The Yongle Blue Hole (YBH), located in the Xisha Islands of the South China Sea (SCS) has been known and respected by ancient local Chinese fishermen for hundreds of years as a dragon hole with dark blue color and immeasurable depth. In July 2016, the YBH was announced to be the deepest known blue hole on Earth. A team leaded by the director of the Sansha Track Ocean Coral Reef Conservation Research Institute of China (STO), Mr. Liang Fu, found that the YBH has a depth of ca. 300 m, far deeper than the previously recorded deepest blue hole, Dean's Blue Hole, Bahamas (202 m deep). Mr. Fu, an excellent deep diver and an accomplished underwater photographer, has made many dives into the YBH.
Three months after the discovery, researchers from Ocean University of China (OUC), STO and other institutes were organized by Mr. Fu for a pilot scientific investigation. During this investigation, sampling equipment was tested and basic physical and chemical features of the YBH water column were examined in preparation for sampling plans in future investigations. Initial observations revealed that dissolved organic carbon (DOC) and dissolved inorganic carbon (DIC) showed extremely low and high concentrations, respectively. We were all surprised and excited to find DOC and DIC concentrations comparable to those typically found in radiocarbon-old deep-sea waters - 3 to 5 km in depth. This motivated us to focus on dissolved carbon in our next sampling, where we collected water layers, with greater resolution on radiocarbon and dissolved carbon analyses.

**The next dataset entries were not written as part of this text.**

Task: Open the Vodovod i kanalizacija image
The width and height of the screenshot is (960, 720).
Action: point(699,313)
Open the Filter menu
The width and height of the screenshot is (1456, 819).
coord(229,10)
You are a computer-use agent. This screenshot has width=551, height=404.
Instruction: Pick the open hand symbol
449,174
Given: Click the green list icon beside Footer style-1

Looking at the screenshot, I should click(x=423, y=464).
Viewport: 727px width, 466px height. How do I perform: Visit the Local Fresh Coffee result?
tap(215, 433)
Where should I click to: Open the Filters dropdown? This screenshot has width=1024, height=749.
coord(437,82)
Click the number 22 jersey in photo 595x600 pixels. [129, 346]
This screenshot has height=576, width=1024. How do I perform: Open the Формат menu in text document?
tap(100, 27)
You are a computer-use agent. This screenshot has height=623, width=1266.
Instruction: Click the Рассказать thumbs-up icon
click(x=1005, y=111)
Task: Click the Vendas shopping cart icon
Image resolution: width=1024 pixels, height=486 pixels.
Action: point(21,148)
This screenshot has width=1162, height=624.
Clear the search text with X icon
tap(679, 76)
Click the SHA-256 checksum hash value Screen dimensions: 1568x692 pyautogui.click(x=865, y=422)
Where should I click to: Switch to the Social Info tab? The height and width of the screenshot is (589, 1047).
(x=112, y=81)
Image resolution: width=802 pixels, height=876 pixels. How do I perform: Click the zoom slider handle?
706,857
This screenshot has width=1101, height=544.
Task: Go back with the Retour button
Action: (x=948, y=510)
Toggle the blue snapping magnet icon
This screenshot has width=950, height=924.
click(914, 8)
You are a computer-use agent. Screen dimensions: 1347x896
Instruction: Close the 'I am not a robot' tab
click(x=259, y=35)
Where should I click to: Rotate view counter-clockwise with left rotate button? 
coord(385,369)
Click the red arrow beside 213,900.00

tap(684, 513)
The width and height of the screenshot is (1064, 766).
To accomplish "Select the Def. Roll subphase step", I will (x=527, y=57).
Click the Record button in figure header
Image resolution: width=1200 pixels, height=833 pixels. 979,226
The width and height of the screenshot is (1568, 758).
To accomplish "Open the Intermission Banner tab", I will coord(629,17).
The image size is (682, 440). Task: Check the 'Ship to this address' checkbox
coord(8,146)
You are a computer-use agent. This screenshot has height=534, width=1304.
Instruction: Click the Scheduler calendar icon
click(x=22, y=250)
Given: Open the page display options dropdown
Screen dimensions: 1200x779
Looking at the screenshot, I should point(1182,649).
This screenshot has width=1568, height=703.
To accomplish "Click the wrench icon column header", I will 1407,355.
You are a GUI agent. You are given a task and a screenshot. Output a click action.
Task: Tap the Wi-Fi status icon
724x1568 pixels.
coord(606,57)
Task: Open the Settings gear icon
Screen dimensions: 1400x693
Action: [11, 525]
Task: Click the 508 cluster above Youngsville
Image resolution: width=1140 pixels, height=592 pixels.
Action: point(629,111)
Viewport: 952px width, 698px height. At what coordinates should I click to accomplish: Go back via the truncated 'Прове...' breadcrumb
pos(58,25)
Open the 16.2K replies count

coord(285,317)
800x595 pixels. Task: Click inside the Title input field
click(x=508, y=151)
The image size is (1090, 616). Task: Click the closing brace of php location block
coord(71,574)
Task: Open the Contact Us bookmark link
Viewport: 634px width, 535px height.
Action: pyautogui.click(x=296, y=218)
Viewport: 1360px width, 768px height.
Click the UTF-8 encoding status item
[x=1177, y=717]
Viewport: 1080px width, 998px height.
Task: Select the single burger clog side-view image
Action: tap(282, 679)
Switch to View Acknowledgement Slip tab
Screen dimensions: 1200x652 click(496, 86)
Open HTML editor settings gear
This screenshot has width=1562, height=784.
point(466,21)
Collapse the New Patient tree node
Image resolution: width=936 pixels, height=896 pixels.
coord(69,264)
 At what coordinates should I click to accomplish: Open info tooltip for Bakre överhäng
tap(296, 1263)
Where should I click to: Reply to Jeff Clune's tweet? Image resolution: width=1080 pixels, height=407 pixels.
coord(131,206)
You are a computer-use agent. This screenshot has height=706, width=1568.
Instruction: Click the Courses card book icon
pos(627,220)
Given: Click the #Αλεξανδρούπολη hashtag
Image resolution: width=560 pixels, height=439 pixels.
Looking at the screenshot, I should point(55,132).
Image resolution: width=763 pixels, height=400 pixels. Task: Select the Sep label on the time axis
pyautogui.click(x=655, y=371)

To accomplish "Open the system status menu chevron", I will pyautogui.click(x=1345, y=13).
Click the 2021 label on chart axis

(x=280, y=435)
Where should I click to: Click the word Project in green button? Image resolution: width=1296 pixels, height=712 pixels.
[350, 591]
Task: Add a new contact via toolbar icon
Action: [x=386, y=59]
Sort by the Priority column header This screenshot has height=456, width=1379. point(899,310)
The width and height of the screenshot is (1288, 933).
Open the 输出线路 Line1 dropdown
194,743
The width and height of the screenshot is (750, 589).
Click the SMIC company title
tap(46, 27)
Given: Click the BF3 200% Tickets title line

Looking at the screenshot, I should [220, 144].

The second scientific investigation occurred onMarch, 2017, after the winter season of the South China Sea. Measurements of chemical and hydrologic properties in the YBH were conducted to explore dissolved carbon cycling within the system. Since the YBH is not a vertically-straight hole, an ROV was utilized to collect samples at depths below 200 m. A mini-laboratory was constructed on-site in the YBH, to allow for the analysis of pH, DO and H2S which require immediate analysis.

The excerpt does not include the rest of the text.